If you follow business news, then you know social business networking site LinkedIn went public yesterday. Its stock started at $45 per share and immediately skyrocketed to prices of more than double. This morning, it's trading above $100 per share. When this sort of thing happens, it's usually interpreted as great news for a company; after all, investors are very interested. In fact, this really means that the IPO was seriously mispriced by the bankers who structured it.

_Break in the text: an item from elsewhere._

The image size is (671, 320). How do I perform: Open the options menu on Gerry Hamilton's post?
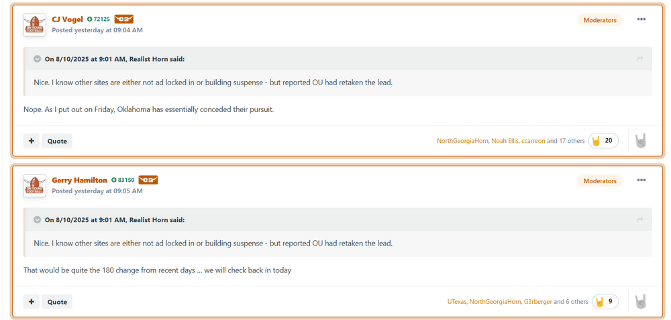(641, 180)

Henry Blodget from Business Insider explained yesterday:

LinkedIn's stock is trading above $80 a share this morning. Bank of America and Morgan Stanley sold the same stock to their best institutional clients at $45 a share last night. The value of LinkedIn-the-company, it seems safe to say, has not appreciated by 90%+ in the past 12 hours. And that means that, on its underwriters' advice, LinkedIn sold its stock too cheap. It also means that the institutional investors who bought LinkedIn's stock last night are high-fiving each other this morning, celebrating their instantaneous 90% gain. (Lots of them are probably also dumping some stock).

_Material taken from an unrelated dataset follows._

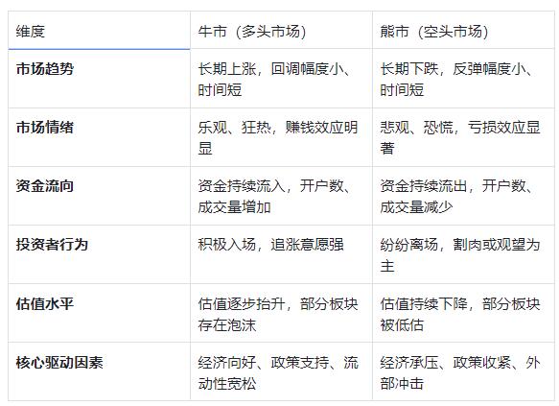Select the cell 长期下跌，反弹幅度小
559x406 pixels.
tap(463, 79)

By underpricing the stock, Morgan and BOFA gave their best institutional clients a gift of at least $175 million. And that money came out of LinkedIn's pockets and the pockets of the LinkedIn shareholders who sold on the deal.

Of course, since he wrote this, the prices gone even higher. At $100, that gift increases in size to $275 million. These are proceeds that LinkedIn loses out on. So while it might celebrate its share price, their offering came at a pretty huge cost -- probably around $300 million.